6.3.12 Cerebro y cápsula creaneana

Para los fines de la Certificación Ictiosanitaria, los términos de los Anexos Técnicos de la Convención Internacional FAO/OIE para Controlar la Propagación de las Principales Enfermedades Transmisibles de los Peces requieren que los salmónidos sean examinados e investigados en el laboratorio y, en forma regular, para detectar la presencia de las esporas Myxobolus cerebralis, agente etiológico de la enfermedad del torneo, en la cápsula creaneana. Los correspondientes procedimientos de laboratorio se detallan en el presente Manual en el renglón 6.3.1 arriba. Es de importancia fundamental que estos requisitos se cumplan al pie de la letra en lo que se refiere al diagnóstico de esta parasitosis antes de efctuarse cualquier envío de salmónidos en el comercio internacional, como así también que todo envío que llegue sea acompañado y amparado por un Certificado Ictiosanitario otorgado por un Inspector Ictiosanitario pertenciente al organismo gubernamental competente en el país de procedencia del envío.

6.3.13 Riñón

Como primer paso, se efectúa un examen macroscópico para detectar la presencia de cualquier anormalidad o parásito detectable a simple vista (por ejemplo: nemátodos, cestodos, trematodos digenésicos). Se toma un pequeño trozo del órgano para ser estudiado microscópicamente, poniendo de manifiesto la presencia de mixosporidios y sus esporas en el caso de hallarse presentes. Con una aguja de disección se procede a la exploración de las uretras para detectar trematodos digenésicos (por ejemplo: Phyllodistomum) u otros parásitos que pudiera haber en los mismos.

6.3.14 Bazo

Se efectúa un examen tanto macro como microscópico del órgano para detectar cualquier tipo de anormalidad y/o parásito en el mismo. El procedimiento a seguir en este estudio es el descrito anteriormente en el renglón 6.3.13 para el riñón.

6.3.15 Corazón

El corazón es removido in toto y cortado longitudinalmente. Una pequeña porción del órgano se monta en una gota de agua sobre un portaobjeto y el material es examinado microscópicamente como preparado fresco. Debe tenerse en cuenta que el corazón puede albergar trematodos digenésicos pertenecientes al género Sanguinicola.

6.3.16 Sangre

El examen de extendidos debidamente coloreados de la sangre es una operación importante en ictiopatología, por cuanto permite el reconocimiento de hemaflagelados, hemogregarinas y algunos nemátodos larvales. La sangre se obtiene por punción cardíaca y el extendido correspondiente se prepara lo antes posible para evitar problemas de coagulación. En la Sección 6.5 de este Manual se describen las técnicas para la obtención y coloración de sangre pisciaria.

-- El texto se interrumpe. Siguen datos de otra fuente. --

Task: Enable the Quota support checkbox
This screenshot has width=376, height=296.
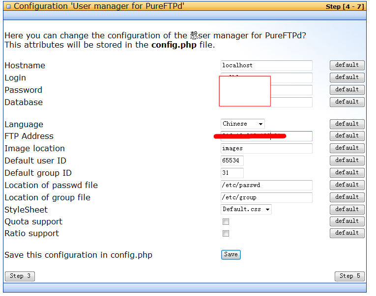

En la TABLA 5 se detallan importantes caracteres para facilitar el reconocimiento de los principales grupos de zooparásitos en los salmónidos.

6.4 Exámenes histopatológicos

El propósito fundamental de los líquidos preservativos o fijadores es el de evitar autólisis y putrefacción, de solidificar material coloidal y convertirlo en un gel irreversible, de preservar los constituyentes celulares y tisulares de una manera natural, y de endurecer a los tejidos blandos (por ejemplo: el cerebro) con el fin de facilitar su manejo durante la disección.

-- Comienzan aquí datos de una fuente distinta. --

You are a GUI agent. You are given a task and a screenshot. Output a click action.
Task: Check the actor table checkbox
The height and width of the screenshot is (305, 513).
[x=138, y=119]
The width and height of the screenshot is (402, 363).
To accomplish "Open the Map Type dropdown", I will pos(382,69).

Todo tejido u órgano debe ser removido cuanto antes y colocado en recipientes que contengan el preservativo deseado. El volumen líquido preservativo ha de ser en una proporción de 15–20:1 en relación al tejido u órgano correspondiente. El espesor ideal de tejidos u órganos destinados a estudios histopatológicos es de 3–5 mm, el cual permite que los procedimientos de fijación y manejo posterior se cumplan en un tiempo mínimo. Muestras enteras de peces deben ser preservadas con la pared abdominal previamente cortada, para así permitir la penetración del líquido preservativo en los órganos internos. Para muestras grandes, es generalmente más conveniente utilizar técnicas de inyección e inmersión.

La fijación cambia el índice de refracción de los tejidos y de sus componentes celulareŝ, haciéndolos más fácilmente visibles. La osmosis también juega un papel importante en el proceso de fijación y en casos cuando el líquido preservativo no es isotónico, las células experimentan distorsiones. Entre los líquidos preservativos compuestos se incluyen los de rutina tales como el formol, el líquido de Bouin, etc.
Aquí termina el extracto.